Apple’s Refusal to Approve India’s Anti-Spam App Angers Regulators - xbmcuser
https://www.bloomberg.com/amp/news/articles/2017-09-06/apple-refusal-to-approve-india-spam-app-antagonizes-regulator
======
th1nkdifferent
Looks like TRAI (Telecom Regulatory Authority of India) has an Android version
of the app as well
([https://play.google.com/store/apps/details?id=trai.gov.in.dn...](https://play.google.com/store/apps/details?id=trai.gov.in.dnd)).
Permissions requested by the Android app seem to be very broad (Reading call
log, Sending & Receiving SMS etc.) If they tried the same thing with Apple, I
am not surprised that Apple has blocked their app. Such permissions can be
used to easily snoop on a user's activity by Government entities.

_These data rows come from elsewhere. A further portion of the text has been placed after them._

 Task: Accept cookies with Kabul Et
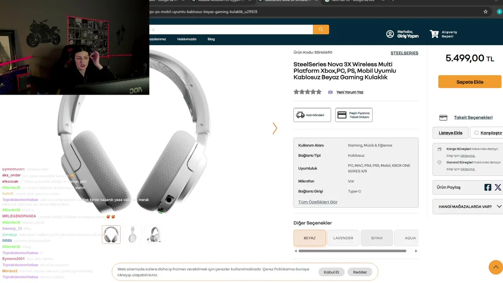point(331,272)
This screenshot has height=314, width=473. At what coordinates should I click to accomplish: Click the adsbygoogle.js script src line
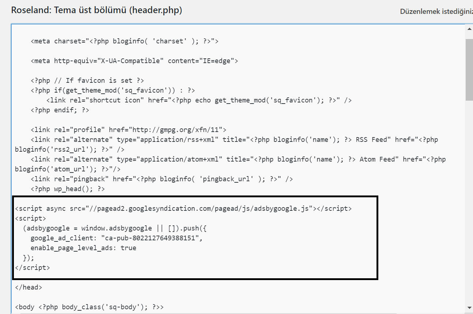click(183, 209)
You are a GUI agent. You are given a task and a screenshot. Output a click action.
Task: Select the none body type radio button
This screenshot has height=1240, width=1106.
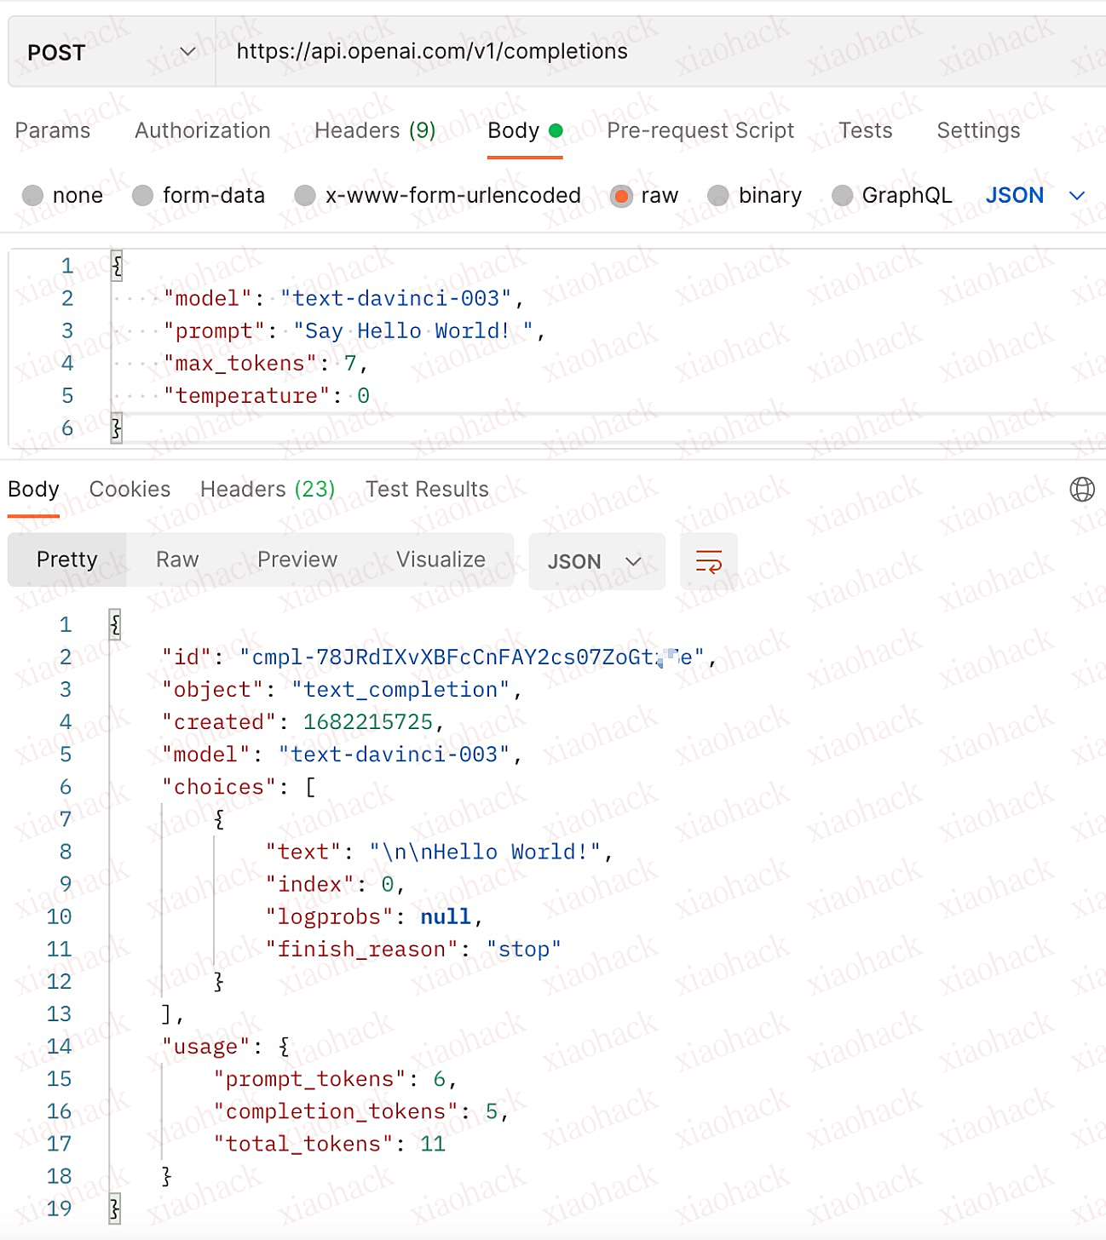click(33, 196)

What Mr.Sharma does not seem to get is Apple is very particular about user
privacy. In the past users have been tricked into giving out their private
data or scammed into subscribing to really expensive subscriptions by scammy
apps ([http://thehackernews.com/2017/06/apple-subscription-
scam.htm...](http://thehackernews.com/2017/06/apple-subscription-scam.html))

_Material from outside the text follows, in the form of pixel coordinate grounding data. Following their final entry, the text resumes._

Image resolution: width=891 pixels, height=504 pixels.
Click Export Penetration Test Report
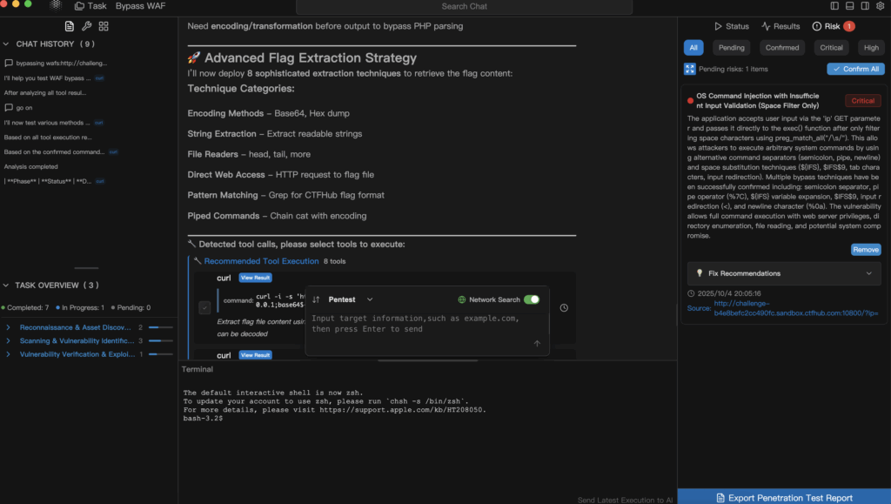point(784,497)
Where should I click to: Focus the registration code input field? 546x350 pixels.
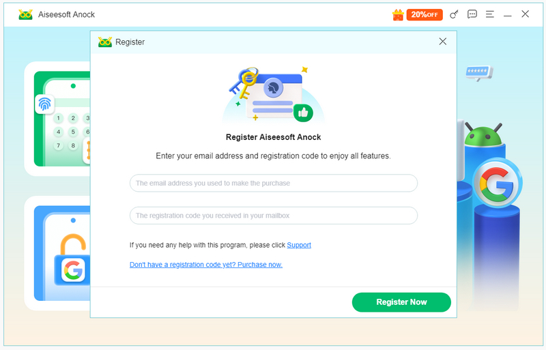[273, 216]
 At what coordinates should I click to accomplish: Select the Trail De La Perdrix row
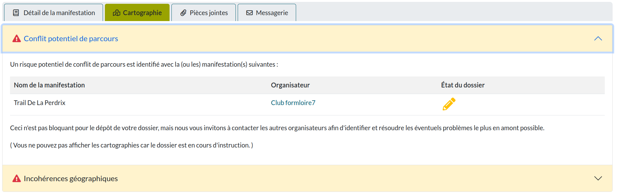point(40,103)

I am not saying TRAI's app is going to scam users but Apple's concern is
genuine. TRAI can work around it by changing the away the app collects the
spam call data from a user's phone. They certainly don't need the entire call
history.

Here's where things get odd. TRAI has a tough job on its hands too. They
cannot simply allow users to report any phone numbers as spam callers without
verifying it. The reason is simple. It opens up the possibility of misuse via
fraudulent reports. Those who have dealt with the Indian market will recall
that fraud is rampant in the system - both by users as well as businesses.